* [Extract to read]
By Fr. Donal O'Keeffe

The impact of Covid-19 on the formation House was immense! Students returned at the end of February for a new term to discover that all classes would be online. The students, Jude and I have spent the last three months together in the house every day!

 

Columban Fr. Donal O'Keeffe
Columban Fr. Donal O'Keeffe

 

The seminary lockdown was followed by the cancellation of all Church celebrations nationwide. Like other congregations, while we brought all those touched by the pandemic to our prayers and liturgies, we let it be known that no outsiders should come to our houses. We would contribute to the common good by not getting infected and endangering others, but as to how we could concretely respond to the suffering we were floundering! The pastoral limitations of a Church which has prioritized clerical administered sacraments, almost to the exclusion of other liturgical forms, was exposed. SNS, the internet, despite all the fake news, proved to be invaluable tools for connecting and expressing solidarity.

But the Church's efforts at lived Social Teaching came into its own! For example, the Oblate missionaries in Songnam City, despite opposition from locals, continued to provide daily lunches for the needy; medical personnel like Sr Pak Young-hae SOLPH left their safe positions volunteering to take care of Covid-19 patients in Daegu. Catholic Hospital staff were there responding to the crisis. These frontliners “are the image of the field hospital that continues to carry on the Mission of Christ who drew near to and healed people with all kinds of sickness and who stooped down to wash the feet of his disciples” (Pope Francis May 12, 2020).

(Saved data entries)
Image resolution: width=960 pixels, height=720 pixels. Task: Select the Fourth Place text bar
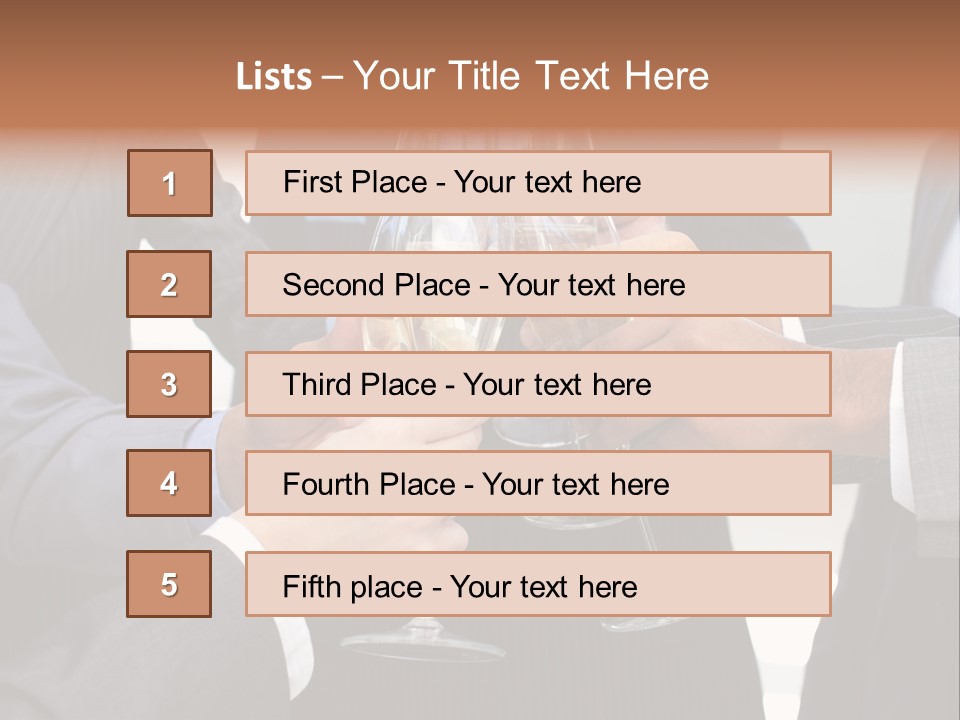(x=538, y=483)
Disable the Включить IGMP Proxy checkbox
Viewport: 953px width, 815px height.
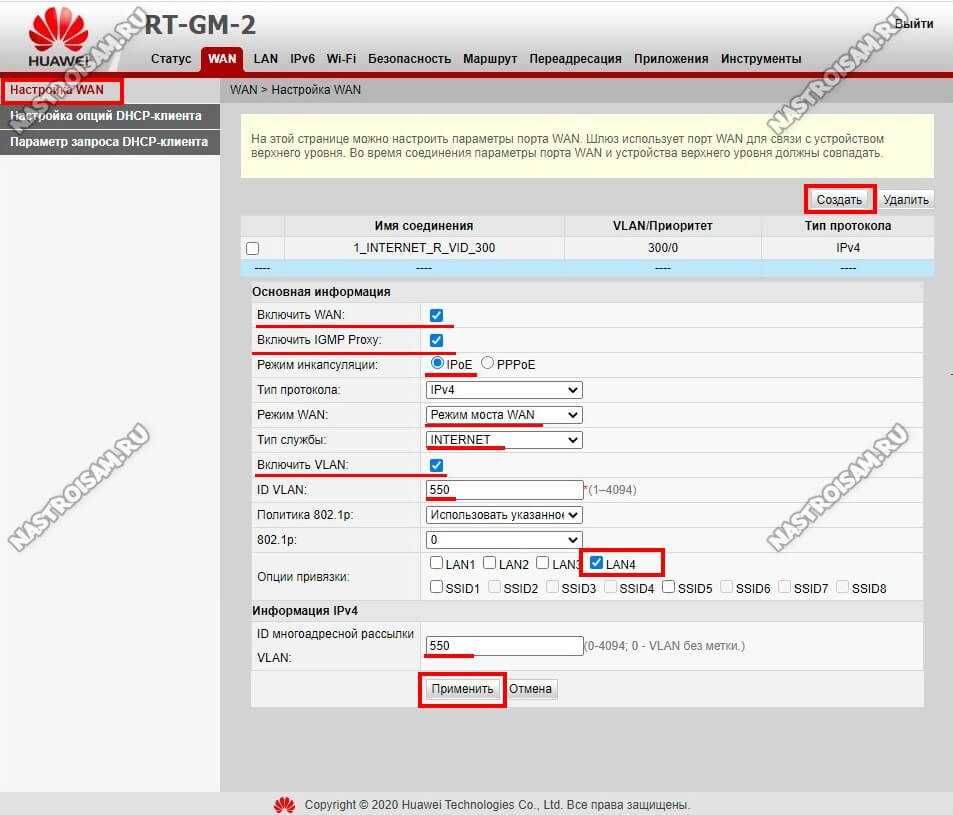pos(436,341)
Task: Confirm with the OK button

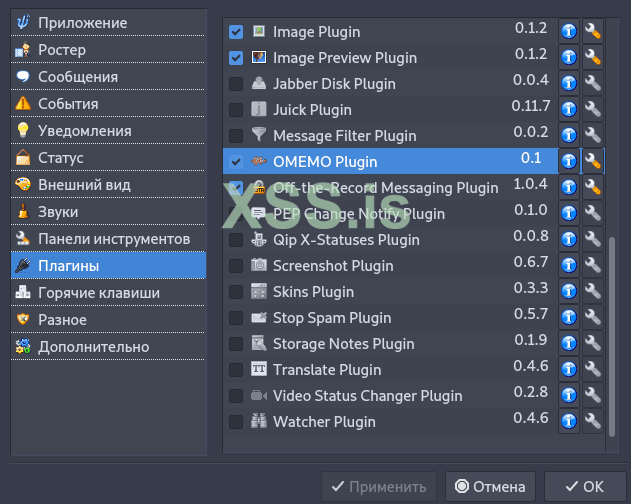Action: coord(584,487)
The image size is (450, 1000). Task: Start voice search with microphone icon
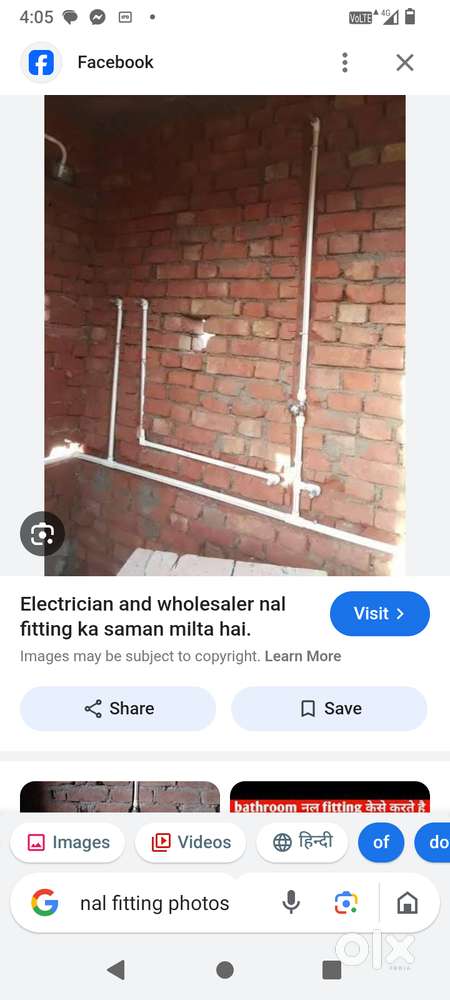pos(291,902)
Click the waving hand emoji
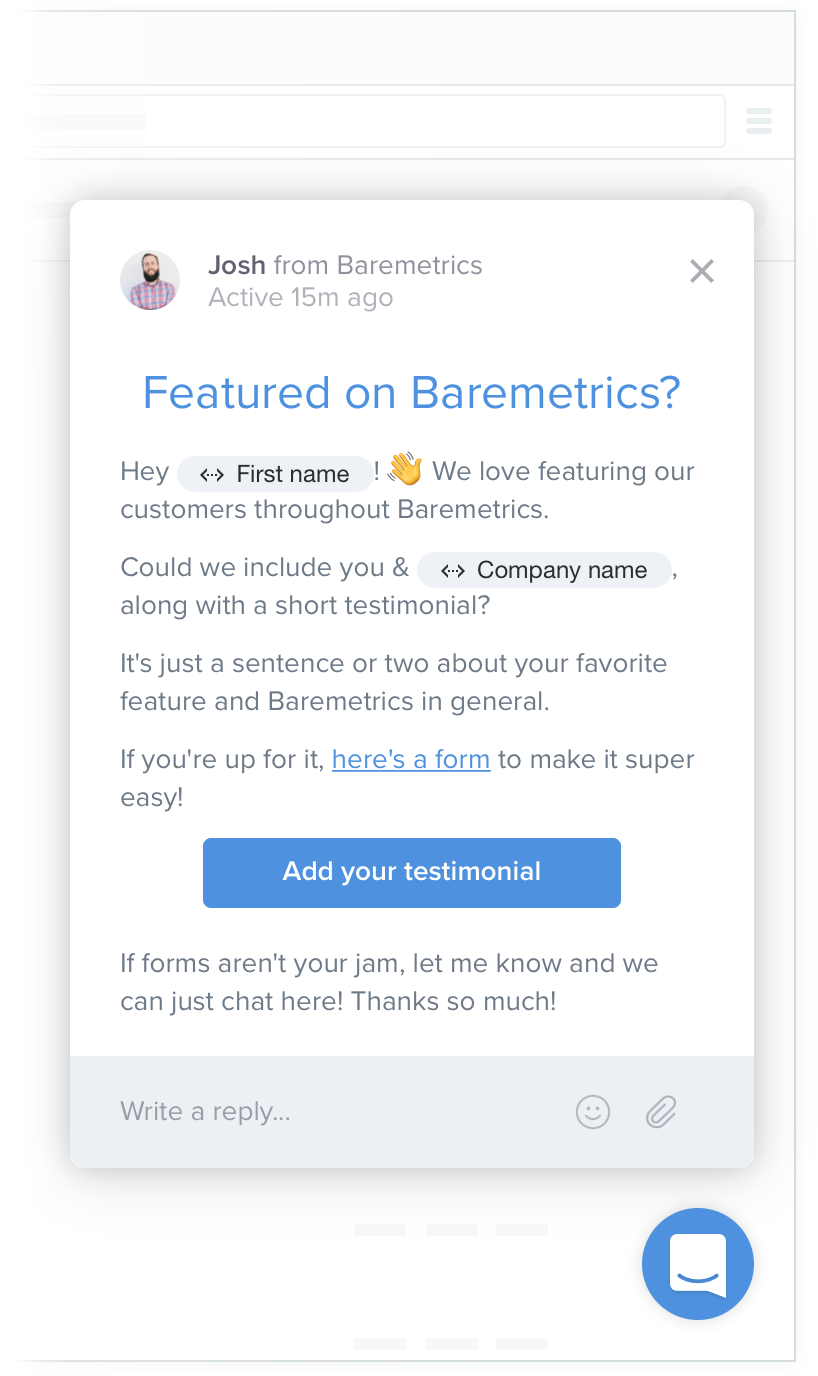The width and height of the screenshot is (818, 1376). [x=404, y=468]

* [Tasks for this exercise]
1 > In the piece on Covid-19 and the formation house, when did students return for the new term?
2 > Copy out the piece on Covid-19 and the formation house, everything from "But the Church's" down to "May 12, 2020).".

* [Solutions by task]
1 > At the end of February.

2 >
But the Church's efforts at lived Social Teaching came into its own! For example, the Oblate missionaries in Songnam City, despite opposition from locals, continued to provide daily lunches for the needy; medical personnel like Sr Pak Young-hae SOLPH left their safe positions volunteering to take care of Covid-19 patients in Daegu. Catholic Hospital staff were there responding to the crisis. These frontliners “are the image of the field hospital that continues to carry on the Mission of Christ who drew near to and healed people with all kinds of sickness and who stooped down to wash the feet of his disciples” (Pope Francis May 12, 2020).